- [TASK STATEMENT]:
In the records below, some lines contain the word "Given". Copy each of them.

Saved data entries

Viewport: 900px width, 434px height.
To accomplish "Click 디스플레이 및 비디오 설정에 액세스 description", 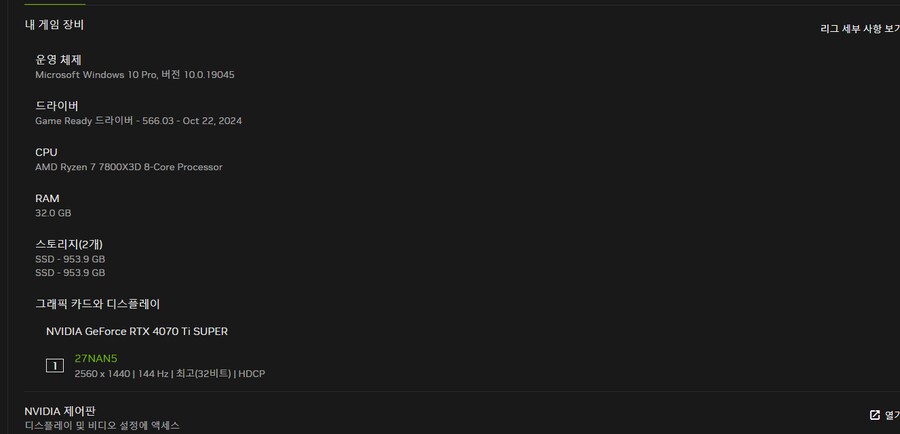I will (102, 426).
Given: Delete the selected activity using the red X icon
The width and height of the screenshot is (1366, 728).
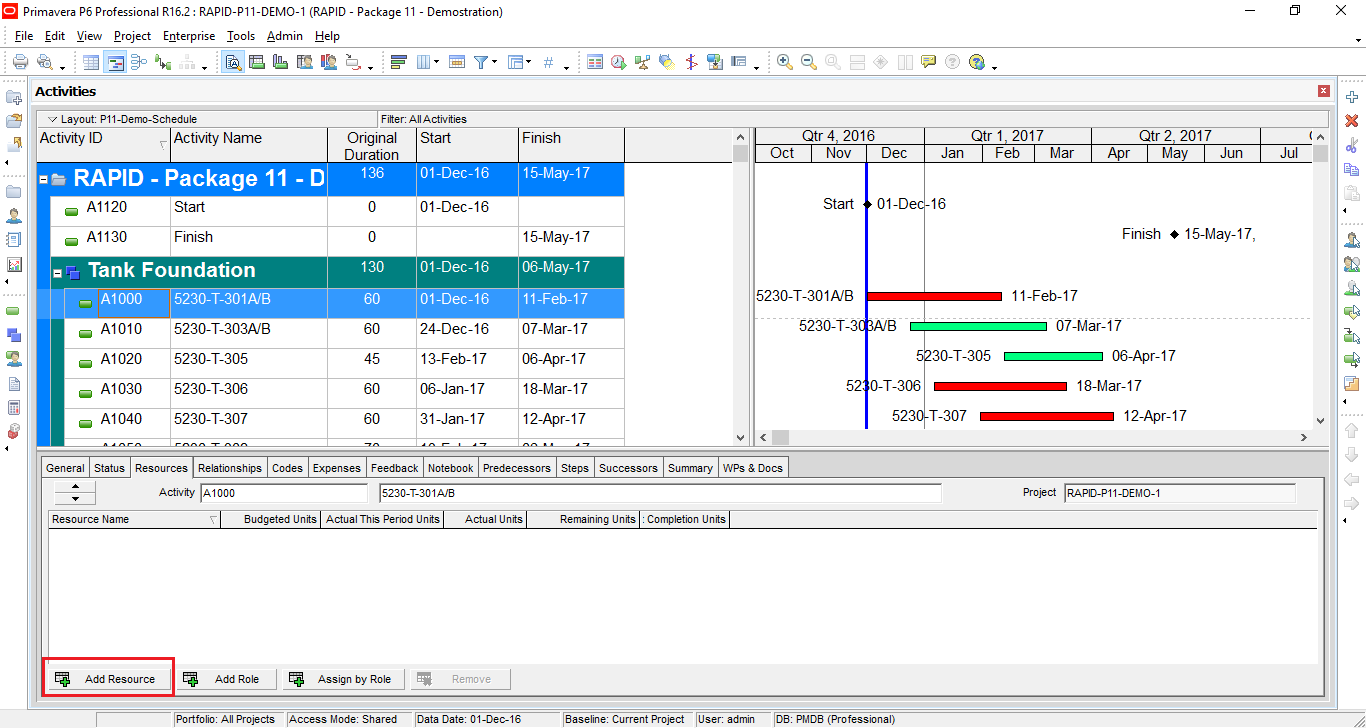Looking at the screenshot, I should tap(1351, 121).
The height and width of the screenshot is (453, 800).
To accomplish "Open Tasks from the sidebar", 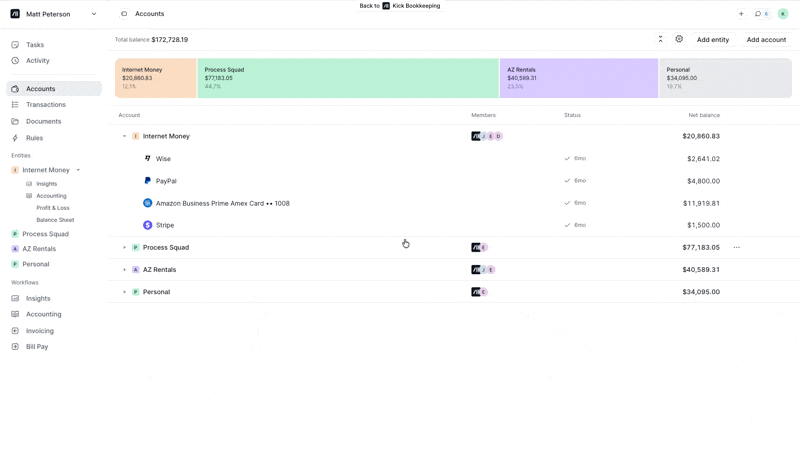I will (x=34, y=45).
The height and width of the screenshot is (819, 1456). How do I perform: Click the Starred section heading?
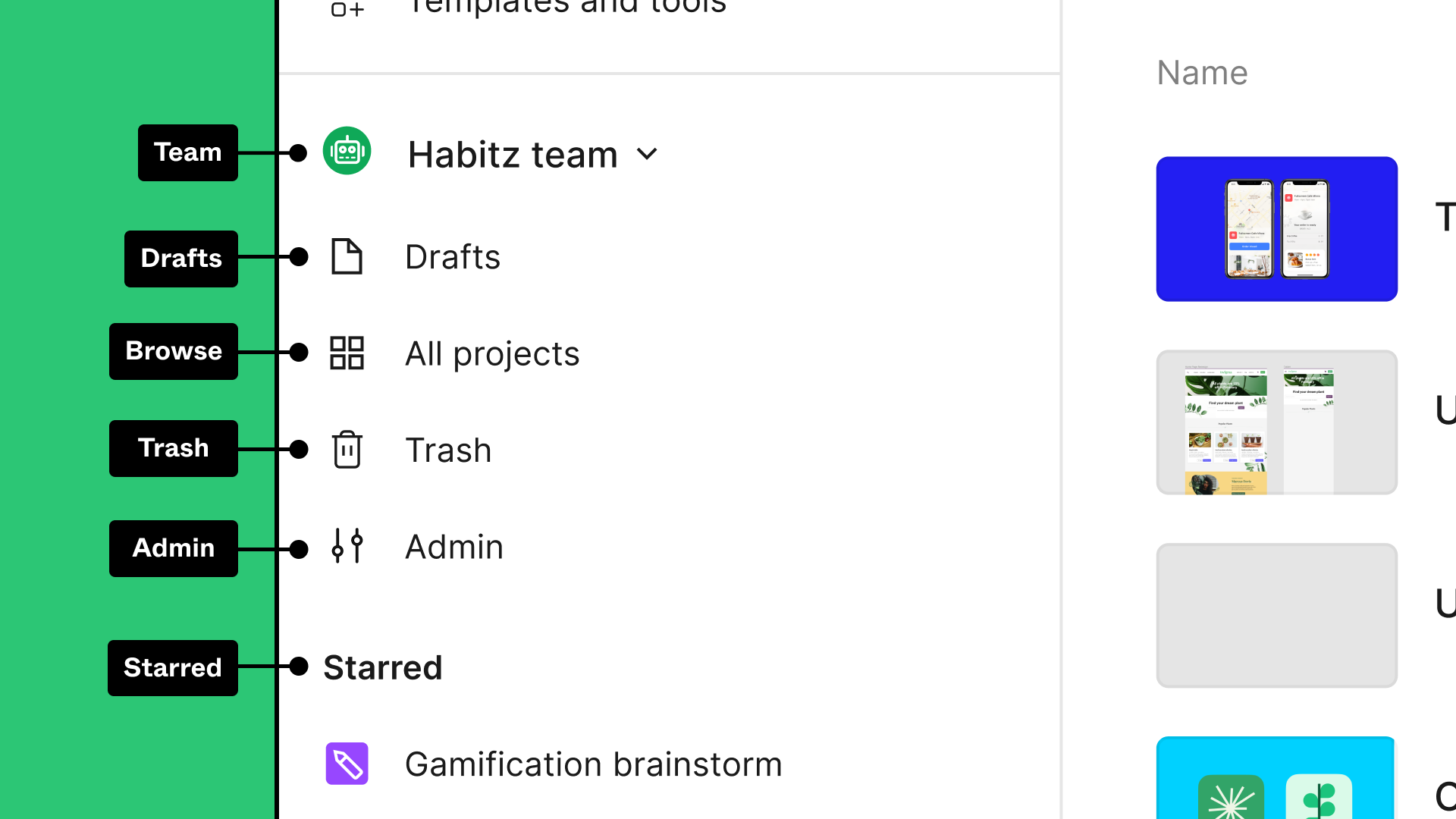tap(383, 667)
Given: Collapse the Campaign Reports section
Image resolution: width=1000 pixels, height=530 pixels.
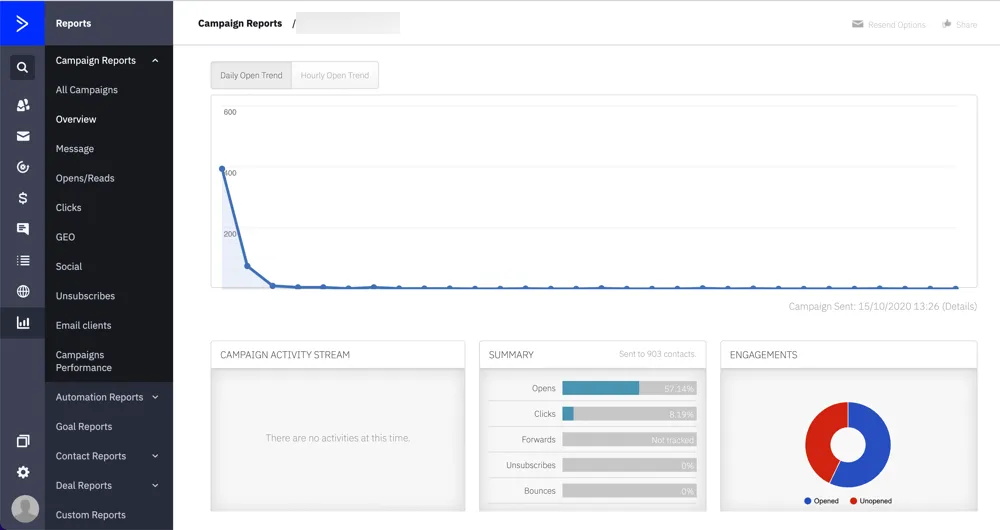Looking at the screenshot, I should coord(155,61).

- [RESULT OF THIS TASK]:
Given: Delete the selected activity using the red X icon
Given: Collapse the Campaign Reports section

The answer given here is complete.